A Novel Mutation of the Steroidogenic Acute Regulatory Protein (StAR) Gene in a Japanese Patient with Congenital Lipoid Adrenal Hyperplasia.

Introduction

Congenial lipoid adrenal hyperplasia (CLAH) is the most severe form of congenital adrenal hyperplasia. It is characterized by impaired synthesis of all the adrenal steroids including mineralocorticoids, glucocorticoids, and sex steroids (1). Affected individuals are phenotypically female and have severe salt wasting. This disease is especially frequent in the Japanese population (1, 2).

The cause of this disease is the genetic defects of the gene for steroidogenic acute regulatory protein (StAR). So far, more than 20 different mutations in the StAR gene have been found in patients with CLAH from various ethnic groups (1,2,3,4,5). In the present study we analyzed the StAR gene in a 46, XX female patient with CLAH and found one novel mutation.

Records shown:
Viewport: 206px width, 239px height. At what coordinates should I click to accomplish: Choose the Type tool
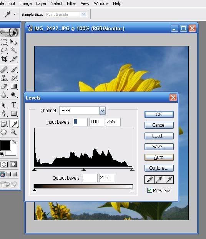tap(13, 105)
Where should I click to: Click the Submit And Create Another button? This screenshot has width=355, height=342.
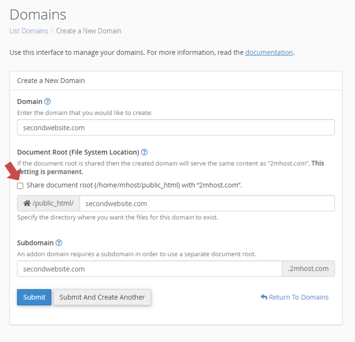coord(102,297)
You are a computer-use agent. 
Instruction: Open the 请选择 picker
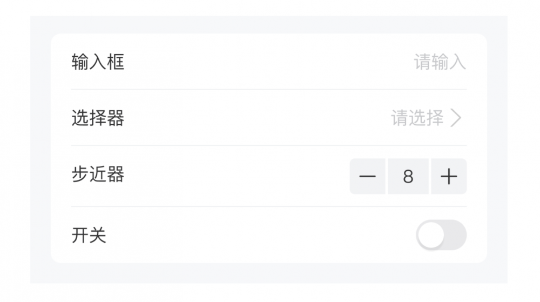click(417, 118)
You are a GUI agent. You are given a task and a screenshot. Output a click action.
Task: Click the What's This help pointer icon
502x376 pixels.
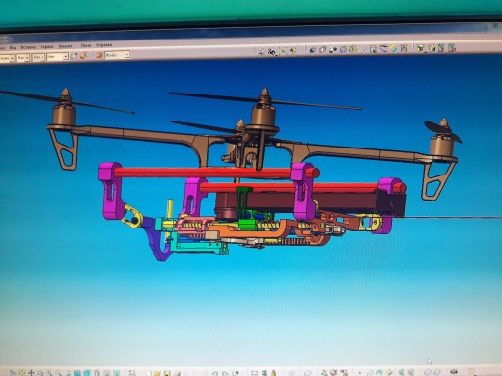pos(236,373)
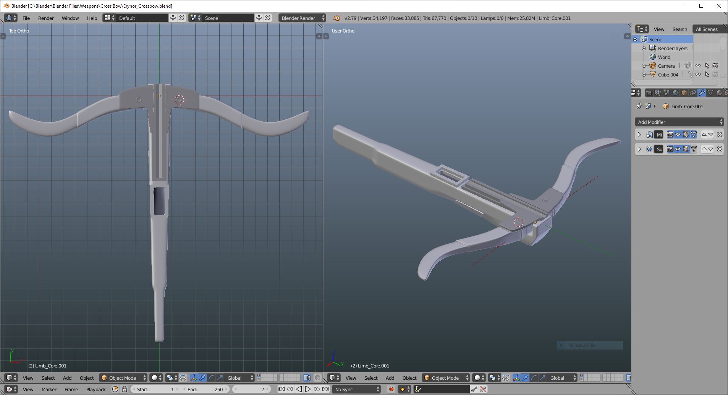The height and width of the screenshot is (395, 728).
Task: Toggle Camera visibility eye in outliner
Action: 698,66
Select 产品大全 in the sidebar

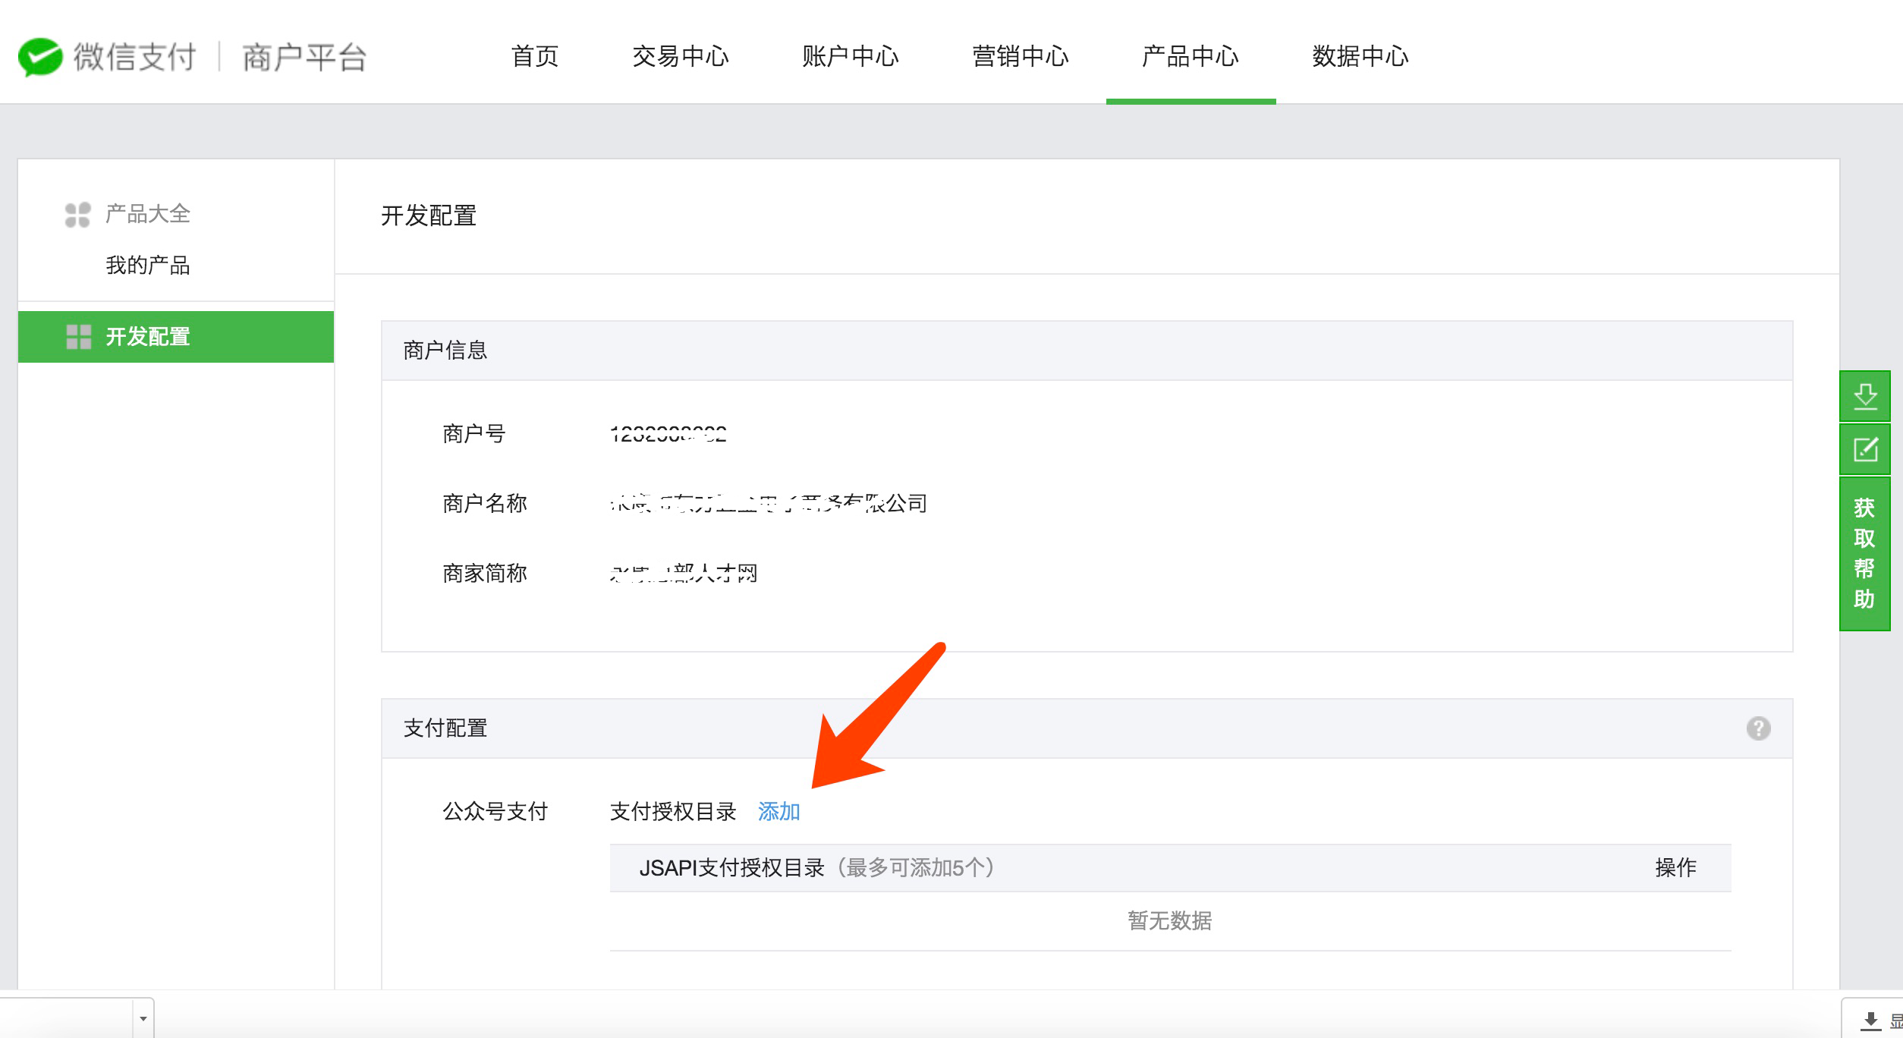tap(148, 214)
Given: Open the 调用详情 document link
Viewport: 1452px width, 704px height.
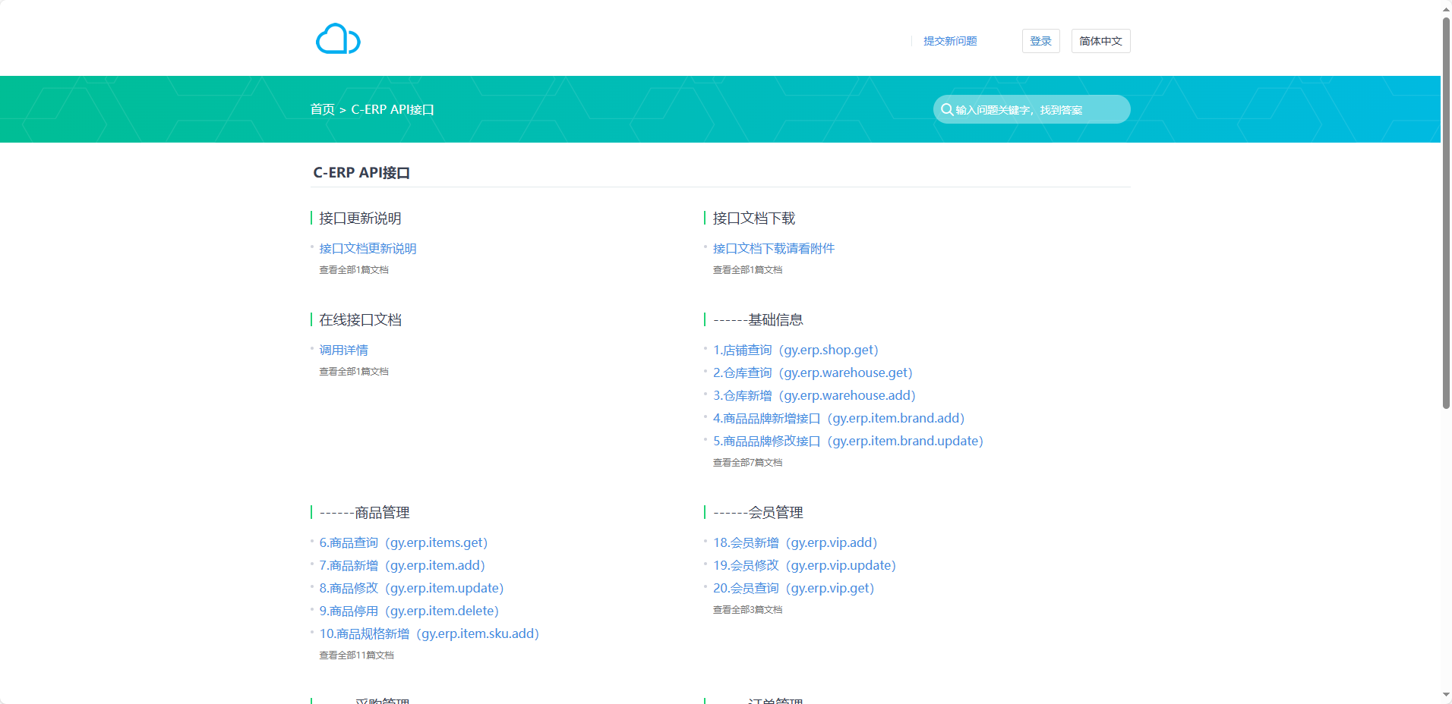Looking at the screenshot, I should pyautogui.click(x=343, y=350).
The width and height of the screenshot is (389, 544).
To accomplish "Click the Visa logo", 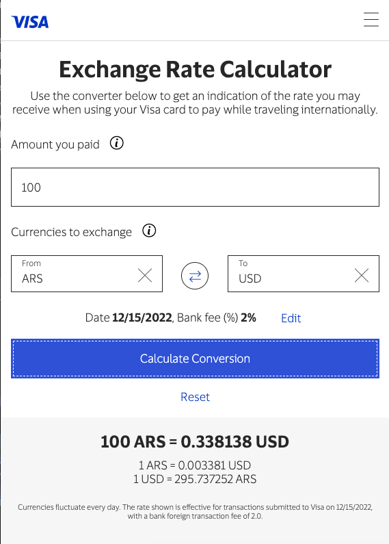I will [x=30, y=22].
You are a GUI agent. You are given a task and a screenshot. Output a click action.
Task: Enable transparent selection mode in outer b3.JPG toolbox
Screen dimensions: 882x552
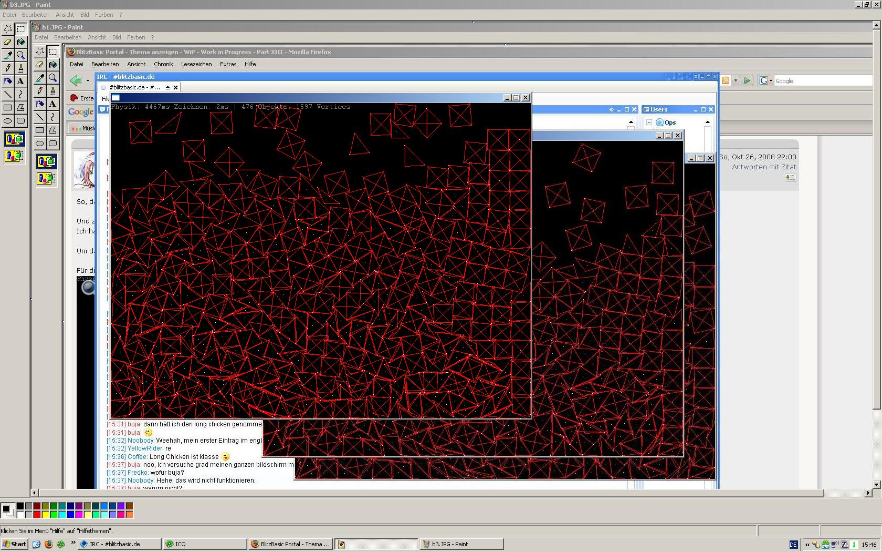[x=14, y=156]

Task instructions:
1. Check each statement against the passage on the StAR gene in congenital lipoid adrenal hyperplasia. Mark each yes or no and quote the words that decide it.
(a) The disease is especially frequent in the Japanese population.
(b) Individuals affected by the disease are phenotypically male.
(c) Fewer than 20 mutations in the StAR gene had been found in patients with the disease.
2. Resume the passage on the StAR gene in congenital lipoid adrenal hyperplasia after its last sentence.

Task responses:
1.
(a) Yes: "This disease is especially frequent in the Japanese population"
(b) No: "Affected individuals are phenotypically female"
(c) No: "more than 20 different mutations in the StAR gene have been found in patients with CLAH"

2.
Methods and Patient

Genetic analyses

Informed consent for DNA analysis was obtained from the patient’s parents. The ethical committee of our university permitted this study. To analyze the StAR gene, genomic DNA was obtained from white blood cells by standard procedures. The exons and exon-intron boundaries of the StAR gene were amplified by polymerase chain reaction (PCR) using oligonucleotide primers as described in a previous report (3). These PCR products were purified and directly sequenced using an automated DNA sequencer (Applied Biosystems, Inc., Foster City CA).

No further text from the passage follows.